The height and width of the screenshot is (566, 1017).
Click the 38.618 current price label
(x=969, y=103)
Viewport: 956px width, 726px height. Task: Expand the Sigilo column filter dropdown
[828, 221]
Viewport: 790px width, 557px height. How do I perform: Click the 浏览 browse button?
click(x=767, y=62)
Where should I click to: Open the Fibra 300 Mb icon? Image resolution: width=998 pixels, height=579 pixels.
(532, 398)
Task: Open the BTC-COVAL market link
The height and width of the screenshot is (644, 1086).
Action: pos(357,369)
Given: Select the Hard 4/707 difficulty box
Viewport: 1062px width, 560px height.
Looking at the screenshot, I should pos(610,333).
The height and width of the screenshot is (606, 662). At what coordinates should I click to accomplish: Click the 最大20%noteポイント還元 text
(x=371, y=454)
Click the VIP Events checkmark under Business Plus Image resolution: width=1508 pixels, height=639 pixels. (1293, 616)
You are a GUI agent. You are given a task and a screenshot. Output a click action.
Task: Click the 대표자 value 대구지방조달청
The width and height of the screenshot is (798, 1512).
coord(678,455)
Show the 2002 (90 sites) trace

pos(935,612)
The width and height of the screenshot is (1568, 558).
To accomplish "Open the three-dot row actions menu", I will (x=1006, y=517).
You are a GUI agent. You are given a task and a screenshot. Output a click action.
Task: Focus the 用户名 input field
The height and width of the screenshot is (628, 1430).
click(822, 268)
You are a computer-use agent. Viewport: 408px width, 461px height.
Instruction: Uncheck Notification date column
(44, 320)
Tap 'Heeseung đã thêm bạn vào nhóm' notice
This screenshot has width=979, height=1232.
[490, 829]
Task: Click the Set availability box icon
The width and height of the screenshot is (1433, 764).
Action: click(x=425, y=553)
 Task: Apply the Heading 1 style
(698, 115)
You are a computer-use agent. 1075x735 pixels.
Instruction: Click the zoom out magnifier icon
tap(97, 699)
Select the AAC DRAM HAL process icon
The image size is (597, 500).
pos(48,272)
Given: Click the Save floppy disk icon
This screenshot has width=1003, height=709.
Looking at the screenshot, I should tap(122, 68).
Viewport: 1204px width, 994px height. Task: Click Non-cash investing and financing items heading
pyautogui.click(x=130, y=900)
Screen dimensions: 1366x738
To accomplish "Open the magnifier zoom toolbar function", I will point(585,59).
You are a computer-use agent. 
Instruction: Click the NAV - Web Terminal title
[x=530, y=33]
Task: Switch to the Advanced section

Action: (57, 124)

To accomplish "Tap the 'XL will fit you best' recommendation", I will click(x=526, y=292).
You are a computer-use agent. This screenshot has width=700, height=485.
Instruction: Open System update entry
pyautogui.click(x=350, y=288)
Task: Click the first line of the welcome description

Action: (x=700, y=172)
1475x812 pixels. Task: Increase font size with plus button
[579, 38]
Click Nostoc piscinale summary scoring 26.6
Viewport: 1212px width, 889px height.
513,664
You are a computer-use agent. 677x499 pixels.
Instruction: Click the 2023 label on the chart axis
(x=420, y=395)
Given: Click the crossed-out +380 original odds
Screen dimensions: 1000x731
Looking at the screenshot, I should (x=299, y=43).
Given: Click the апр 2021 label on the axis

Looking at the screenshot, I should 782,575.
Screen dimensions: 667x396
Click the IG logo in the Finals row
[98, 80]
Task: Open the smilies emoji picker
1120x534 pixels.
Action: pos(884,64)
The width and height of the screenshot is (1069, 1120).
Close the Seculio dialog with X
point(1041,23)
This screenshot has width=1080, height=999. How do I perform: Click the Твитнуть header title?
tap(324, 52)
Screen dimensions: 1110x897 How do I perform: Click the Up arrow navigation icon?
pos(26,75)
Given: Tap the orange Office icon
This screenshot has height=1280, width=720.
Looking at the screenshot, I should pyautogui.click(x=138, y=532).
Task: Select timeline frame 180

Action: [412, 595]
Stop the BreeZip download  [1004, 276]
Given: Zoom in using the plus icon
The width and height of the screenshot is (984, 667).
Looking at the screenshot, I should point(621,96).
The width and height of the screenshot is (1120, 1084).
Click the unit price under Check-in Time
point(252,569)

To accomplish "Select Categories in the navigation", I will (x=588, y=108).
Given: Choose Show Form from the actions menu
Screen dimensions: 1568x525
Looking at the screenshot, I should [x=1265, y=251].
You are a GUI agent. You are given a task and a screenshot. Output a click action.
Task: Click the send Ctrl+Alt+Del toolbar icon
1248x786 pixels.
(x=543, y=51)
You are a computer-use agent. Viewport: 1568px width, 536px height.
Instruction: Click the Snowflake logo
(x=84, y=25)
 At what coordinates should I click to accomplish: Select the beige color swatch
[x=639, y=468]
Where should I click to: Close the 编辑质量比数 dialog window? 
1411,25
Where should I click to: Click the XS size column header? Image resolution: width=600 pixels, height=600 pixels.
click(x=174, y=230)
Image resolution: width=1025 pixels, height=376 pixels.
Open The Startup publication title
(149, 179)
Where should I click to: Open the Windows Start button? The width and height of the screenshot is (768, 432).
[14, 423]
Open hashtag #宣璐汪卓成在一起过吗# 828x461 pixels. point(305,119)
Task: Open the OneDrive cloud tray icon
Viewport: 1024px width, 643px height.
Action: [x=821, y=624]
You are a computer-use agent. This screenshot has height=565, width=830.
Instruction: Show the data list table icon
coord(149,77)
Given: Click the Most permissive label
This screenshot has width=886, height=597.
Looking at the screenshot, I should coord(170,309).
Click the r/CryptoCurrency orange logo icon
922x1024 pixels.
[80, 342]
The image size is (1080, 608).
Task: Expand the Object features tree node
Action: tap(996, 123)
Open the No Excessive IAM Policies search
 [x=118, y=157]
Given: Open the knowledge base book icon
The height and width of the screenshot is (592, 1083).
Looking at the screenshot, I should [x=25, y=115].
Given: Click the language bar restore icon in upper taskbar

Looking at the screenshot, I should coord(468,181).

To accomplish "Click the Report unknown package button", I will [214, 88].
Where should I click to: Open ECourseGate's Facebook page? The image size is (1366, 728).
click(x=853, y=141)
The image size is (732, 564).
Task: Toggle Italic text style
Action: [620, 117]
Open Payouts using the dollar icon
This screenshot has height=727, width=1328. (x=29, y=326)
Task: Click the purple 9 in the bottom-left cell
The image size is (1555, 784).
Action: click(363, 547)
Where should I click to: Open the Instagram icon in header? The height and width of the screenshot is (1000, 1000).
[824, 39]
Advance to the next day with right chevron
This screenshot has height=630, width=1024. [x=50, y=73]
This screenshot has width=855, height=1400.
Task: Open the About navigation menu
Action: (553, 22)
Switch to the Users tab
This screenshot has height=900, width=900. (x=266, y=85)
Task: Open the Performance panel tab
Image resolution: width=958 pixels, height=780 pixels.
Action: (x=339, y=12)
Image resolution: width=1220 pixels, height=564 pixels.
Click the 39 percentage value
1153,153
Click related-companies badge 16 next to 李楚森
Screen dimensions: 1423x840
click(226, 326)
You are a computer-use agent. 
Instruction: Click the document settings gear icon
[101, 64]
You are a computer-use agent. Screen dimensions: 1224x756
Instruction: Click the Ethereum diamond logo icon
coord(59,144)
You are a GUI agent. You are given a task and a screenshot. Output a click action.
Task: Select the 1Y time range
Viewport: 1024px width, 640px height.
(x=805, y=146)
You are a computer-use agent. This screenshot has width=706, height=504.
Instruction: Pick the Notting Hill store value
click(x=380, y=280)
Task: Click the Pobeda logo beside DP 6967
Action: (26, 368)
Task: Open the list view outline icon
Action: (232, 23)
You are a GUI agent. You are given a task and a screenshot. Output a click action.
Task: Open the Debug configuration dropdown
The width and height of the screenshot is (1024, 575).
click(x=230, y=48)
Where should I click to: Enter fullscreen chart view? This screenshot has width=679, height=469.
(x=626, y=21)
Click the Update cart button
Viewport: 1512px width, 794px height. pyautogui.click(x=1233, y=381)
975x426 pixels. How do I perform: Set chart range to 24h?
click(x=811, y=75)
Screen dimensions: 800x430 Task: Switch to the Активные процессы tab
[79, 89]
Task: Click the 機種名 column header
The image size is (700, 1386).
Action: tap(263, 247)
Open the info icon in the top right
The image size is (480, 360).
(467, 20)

● ● ● ● ● ● ●

▸ INSTRUCTIONS FOR THE TASK: Report each line of the records that holds the word "toolbar".

▸ SOLUTION BELOW:
To accomplish "Open the magnifier zoom toolbar function", I will point(585,59).
Task: Click the send Ctrl+Alt+Del toolbar icon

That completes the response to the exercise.